Hemoglobin D (HbD) is a hemoglobin variant predominantly found in the northwestern regions of India, such as Punjab and Gujarat, as well as in Pakistan, Iran, and other countries. This variant results from a genetic mutation at the 121st amino acid residue, where glutamic acid is replaced by glutamine. HbD can occur in either homozygous or heterozygous forms. Individuals with HbD typically remain asymptomatic throughout their lives. Nonetheless, HbD can occasionally coexist with sickle cell disease, leading to clinical manifestations. The co-inheritance of HbD with thalassemia, though rare, is believed to present clinically, though such cases are scarcely documented in the literature.
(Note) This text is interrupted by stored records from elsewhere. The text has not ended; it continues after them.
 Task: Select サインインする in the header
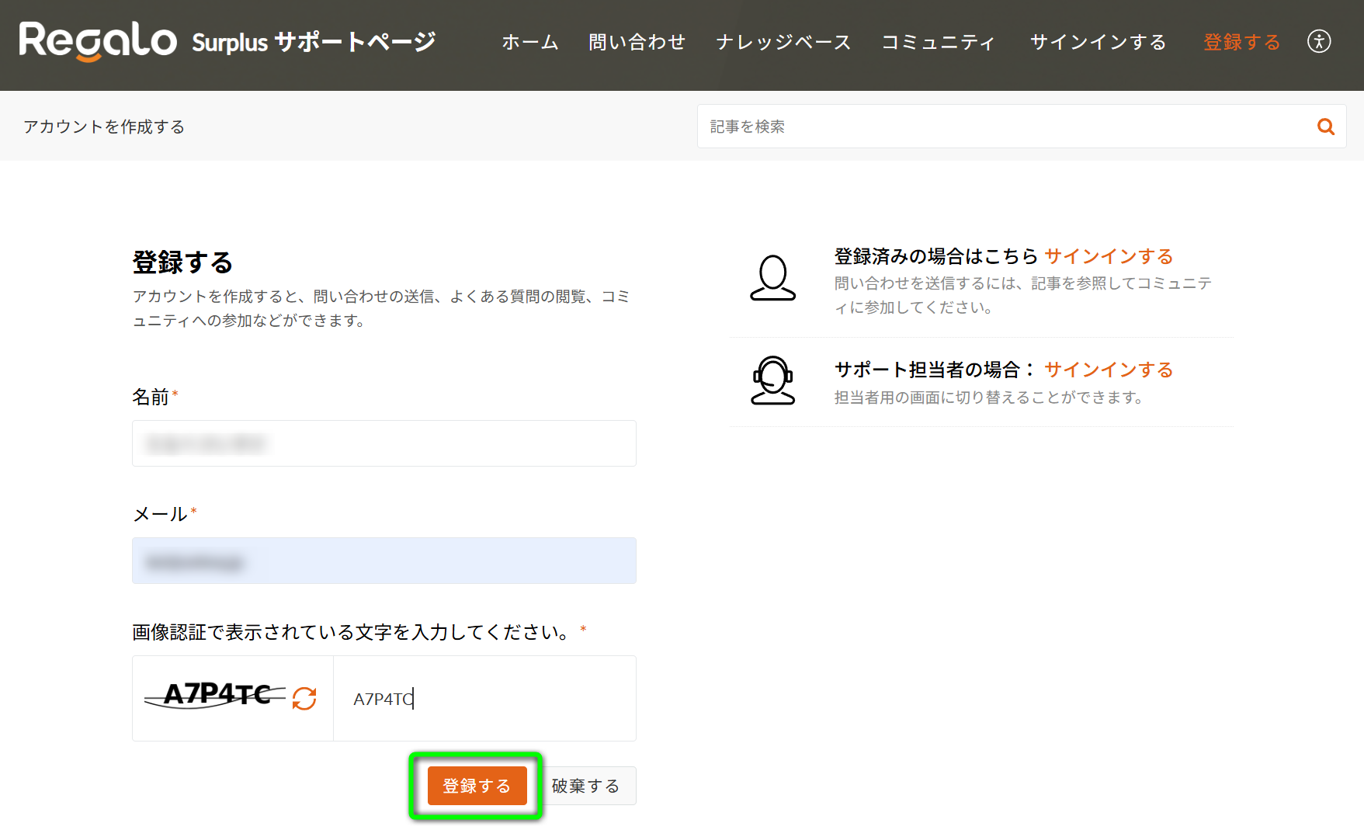click(1098, 42)
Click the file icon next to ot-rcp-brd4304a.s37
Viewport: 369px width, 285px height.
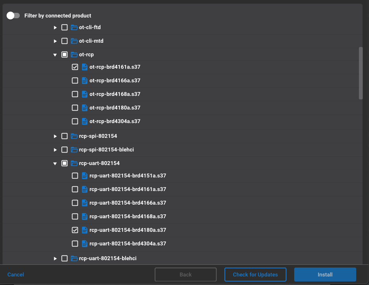pos(84,121)
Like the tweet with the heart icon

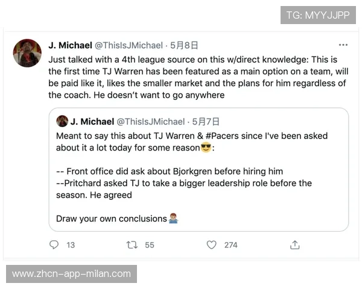click(211, 245)
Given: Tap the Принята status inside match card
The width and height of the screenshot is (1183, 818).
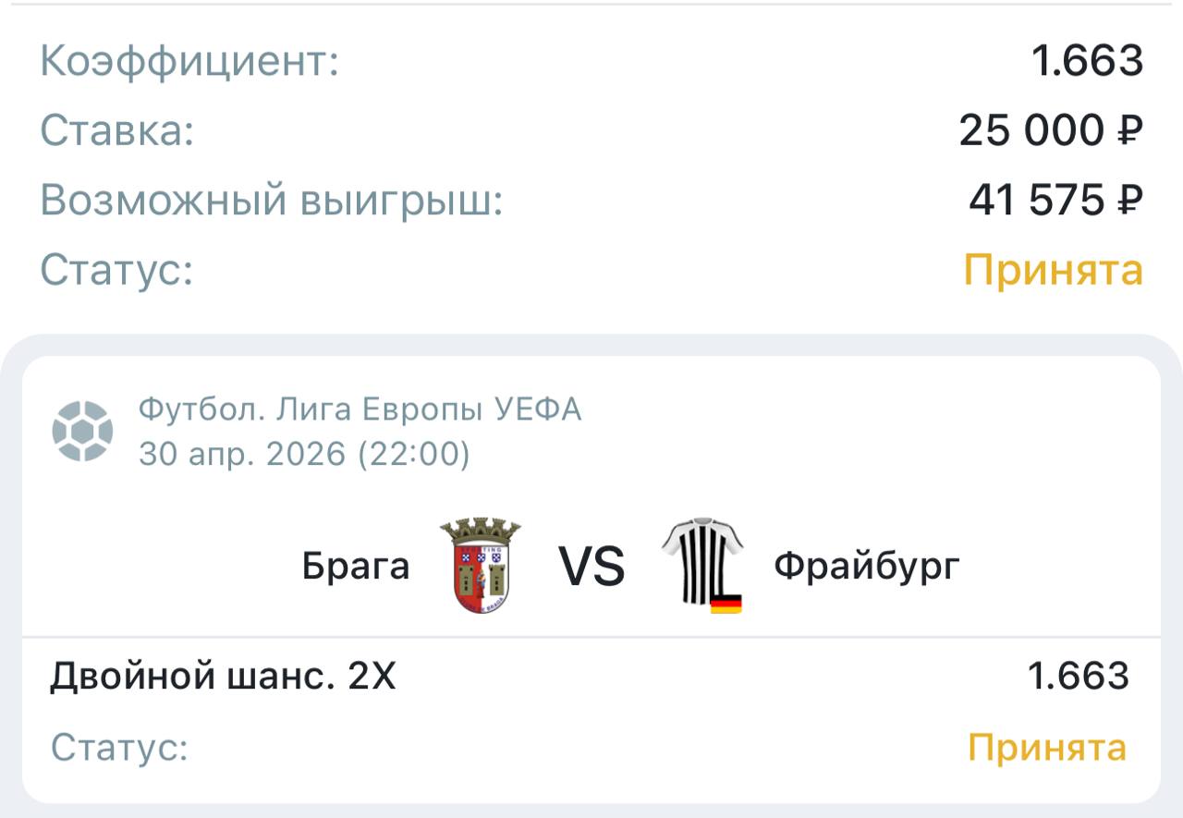Looking at the screenshot, I should (x=1047, y=747).
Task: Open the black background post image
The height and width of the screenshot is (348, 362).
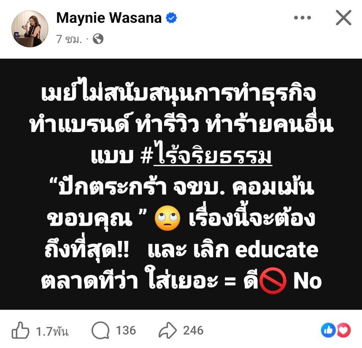Action: click(x=181, y=184)
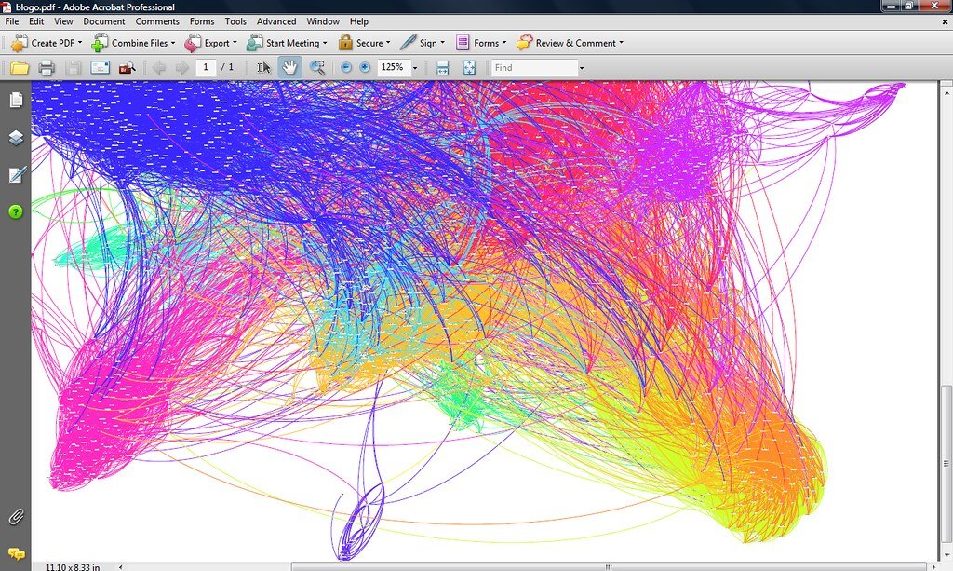Click the Zoom In plus button

(365, 67)
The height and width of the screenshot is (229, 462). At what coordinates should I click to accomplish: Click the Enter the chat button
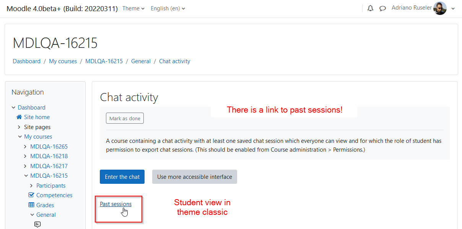click(x=122, y=177)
This article reports a case from the Bathinda district of Punjab involving a patient with coexisting HbD and thalassemia trait who presented with severe cardiac symptoms, potentially as a late consequence of hemoglobinopathy due to underlying chronic anemia. Additionally, we propose an algorithm designed to assist clinicians and diagnostic laboratory experts in the streamlined evaluation of hemoglobinopathies. This is particularly relevant given the limited availability and affordability of genetic allele testing in most clinical settings.